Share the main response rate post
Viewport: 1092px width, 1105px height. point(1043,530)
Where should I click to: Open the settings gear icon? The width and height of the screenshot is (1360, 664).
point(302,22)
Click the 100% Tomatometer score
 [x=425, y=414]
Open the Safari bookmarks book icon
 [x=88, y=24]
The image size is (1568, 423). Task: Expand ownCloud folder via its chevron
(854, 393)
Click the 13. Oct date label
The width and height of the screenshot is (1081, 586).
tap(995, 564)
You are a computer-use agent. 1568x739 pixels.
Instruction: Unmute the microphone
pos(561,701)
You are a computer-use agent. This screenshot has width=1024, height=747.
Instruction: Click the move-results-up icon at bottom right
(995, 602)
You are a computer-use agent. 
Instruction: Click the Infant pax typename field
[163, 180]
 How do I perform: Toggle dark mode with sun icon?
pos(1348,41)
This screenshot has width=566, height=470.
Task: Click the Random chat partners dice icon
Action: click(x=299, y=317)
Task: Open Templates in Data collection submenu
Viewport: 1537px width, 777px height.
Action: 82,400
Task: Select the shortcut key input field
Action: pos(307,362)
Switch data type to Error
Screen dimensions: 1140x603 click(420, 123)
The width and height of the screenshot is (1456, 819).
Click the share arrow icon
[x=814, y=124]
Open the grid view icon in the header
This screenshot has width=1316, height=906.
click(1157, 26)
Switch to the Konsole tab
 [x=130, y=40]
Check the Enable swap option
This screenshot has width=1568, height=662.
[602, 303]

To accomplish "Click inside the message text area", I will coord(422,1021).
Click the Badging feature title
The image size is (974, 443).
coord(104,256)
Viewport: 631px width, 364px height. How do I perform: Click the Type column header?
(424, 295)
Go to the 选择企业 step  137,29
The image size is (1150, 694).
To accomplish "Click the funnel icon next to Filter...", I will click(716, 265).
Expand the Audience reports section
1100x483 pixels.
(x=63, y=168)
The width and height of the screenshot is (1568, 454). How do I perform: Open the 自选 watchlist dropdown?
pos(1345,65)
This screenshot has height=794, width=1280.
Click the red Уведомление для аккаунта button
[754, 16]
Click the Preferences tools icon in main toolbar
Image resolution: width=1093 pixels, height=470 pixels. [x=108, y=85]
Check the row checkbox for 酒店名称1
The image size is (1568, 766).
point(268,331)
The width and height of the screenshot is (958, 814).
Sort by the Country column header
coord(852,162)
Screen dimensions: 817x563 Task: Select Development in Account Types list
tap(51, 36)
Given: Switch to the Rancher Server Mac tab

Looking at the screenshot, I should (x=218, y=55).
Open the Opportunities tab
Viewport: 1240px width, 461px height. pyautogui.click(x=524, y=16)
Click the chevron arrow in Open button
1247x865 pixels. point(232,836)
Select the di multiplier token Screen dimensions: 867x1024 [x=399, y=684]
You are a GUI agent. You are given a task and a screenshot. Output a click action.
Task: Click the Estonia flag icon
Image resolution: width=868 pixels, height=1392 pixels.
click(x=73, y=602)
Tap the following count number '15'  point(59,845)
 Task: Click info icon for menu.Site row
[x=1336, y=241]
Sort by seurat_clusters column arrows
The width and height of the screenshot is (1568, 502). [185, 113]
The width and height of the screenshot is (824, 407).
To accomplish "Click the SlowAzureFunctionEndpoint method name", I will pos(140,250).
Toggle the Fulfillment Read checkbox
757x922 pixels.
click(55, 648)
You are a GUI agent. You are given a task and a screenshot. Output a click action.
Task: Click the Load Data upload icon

•••

REQUIRED WORK
Put every line of the records above into a Markdown table with the columns No. and Line, numbering the rows in order and leaving out blank lines.

RESPONSE TO THE TASK
| No. | Line |
|---|---|
| 1 | Share the main response rate post |
| 2 | Viewport: 1092px width, 1105px height. point(1043,530) |
| 3 | Where should I click to: Open the settings gear icon? The width and height of the screenshot is (1360, 664). |
| 4 | point(302,22) |
| 5 | Click the 100% Tomatometer score |
| 6 |  [x=425, y=414] |
| 7 | Open the Safari bookmarks book icon |
| 8 |  [x=88, y=24] |
| 9 | The image size is (1568, 423). Task: Expand ownCloud folder via its chevron |
| 10 | (854, 393) |
| 11 | Click the 13. Oct date label |
| 12 | The width and height of the screenshot is (1081, 586). |
| 13 | tap(995, 564) |
| 14 | You are a computer-use agent. 1568x739 pixels. |
| 15 | Instruction: Unmute the microphone |
| 16 | pos(561,701) |
| 17 | You are a computer-use agent. This screenshot has width=1024, height=747. |
| 18 | Instruction: Click the move-results-up icon at bottom right |
| 19 | (995, 602) |
| 20 | You are a computer-use agent.  |
| 21 | Instruction: Click the Infant pax typename field |
| 22 | [163, 180] |
| 23 |  How do I perform: Toggle dark mode with sun icon? |
| 24 | pos(1348,41) |
| 25 | This screenshot has width=566, height=470. |
| 26 | Task: Click the Random chat partners dice icon |
| 27 | Action: click(x=299, y=317) |
| 28 | Task: Open Templates in Data collection submenu |
| 29 | Viewport: 1537px width, 777px height. |
| 30 | Action: 82,400 |
| 31 | Task: Select the shortcut key input field |
| 32 | Action: pos(307,362) |
| 33 | Switch data type to Error |
| 34 | Screen dimensions: 1140x603 click(420, 123) |
| 35 | The width and height of the screenshot is (1456, 819). |
| 36 | Click the share arrow icon |
| 37 | [x=814, y=124] |
| 38 | Open the grid view icon in the header |
| 39 | This screenshot has width=1316, height=906. |
| 40 | click(1157, 26) |
| 41 | Switch to the Konsole tab |
| 42 |  [x=130, y=40] |
| 43 | Check the Enable swap option |
| 44 | This screenshot has width=1568, height=662. |
| 45 | [602, 303] |
| 46 | To accomplish "Click inside the message text area", I will coord(422,1021). |
| 47 | Click the Badging feature title |
| 48 | The image size is (974, 443). |
| 49 | coord(104,256) |
| 50 | Viewport: 631px width, 364px height. How do I perform: Click the Type column header? |
| 51 | (424, 295) |
| 52 | Go to the 选择企业 step  137,29 |
| 53 | The image size is (1150, 694). |
| 54 | To accomplish "Click the funnel icon next to Filter...", I will click(716, 265). |
| 55 | Expand the Audience reports section |
| 56 | 1100x483 pixels. |
| 57 | (x=63, y=168) |
| 58 | The width and height of the screenshot is (1568, 454). How do I perform: Open the 自选 watchlist dropdown? |
| 59 | pos(1345,65) |
| 60 | This screenshot has height=794, width=1280. |
| 61 | Click the red Уведомление для аккаунта button |
| 62 | [754, 16] |
| 63 | Click the Preferences tools icon in main toolbar |
| 64 | Image resolution: width=1093 pixels, height=470 pixels. [x=108, y=85] |
| 65 | Check the row checkbox for 酒店名称1 |
| 66 | The image size is (1568, 766). |
| 67 | point(268,331) |
| 68 | The width and height of the screenshot is (958, 814). |
| 69 | Sort by the Country column header |
| 70 | coord(852,162) |
| 71 | Screen dimensions: 817x563 Task: Select Development in Account Types list |
| 72 | tap(51, 36) |
| 73 | Given: Switch to the Rancher Server Mac tab |
| 74 | Looking at the screenshot, I should (x=218, y=55). |
| 75 | Open the Opportunities tab |
| 76 | Viewport: 1240px width, 461px height. pyautogui.click(x=524, y=16) |
| 77 | Click the chevron arrow in Open button |
| 78 | 1247x865 pixels. point(232,836) |
| 79 | Select the di multiplier token Screen dimensions: 867x1024 [x=399, y=684] |
| 80 | You are a GUI agent. You are given a task and a screenshot. Output a click action. |
| 81 | Task: Click the Estonia flag icon |
| 82 | Image resolution: width=868 pixels, height=1392 pixels. |
| 83 | click(x=73, y=602) |
| 84 | Tap the following count number '15'  point(59,845) |
| 85 |  Task: Click info icon for menu.Site row |
| 86 | [x=1336, y=241] |
| 87 | Sort by seurat_clusters column arrows |
| 88 | The width and height of the screenshot is (1568, 502). [185, 113] |
| 89 | The width and height of the screenshot is (824, 407). |
| 90 | To accomplish "Click the SlowAzureFunctionEndpoint method name", I will pos(140,250). |
| 91 | Toggle the Fulfillment Read checkbox |
| 92 | 757x922 pixels. |
| 93 | click(55, 648) |
| 94 | You are a GUI agent. You are given a task and a screenshot. Output a click action. |
| 95 | Task: Click the Load Data upload icon |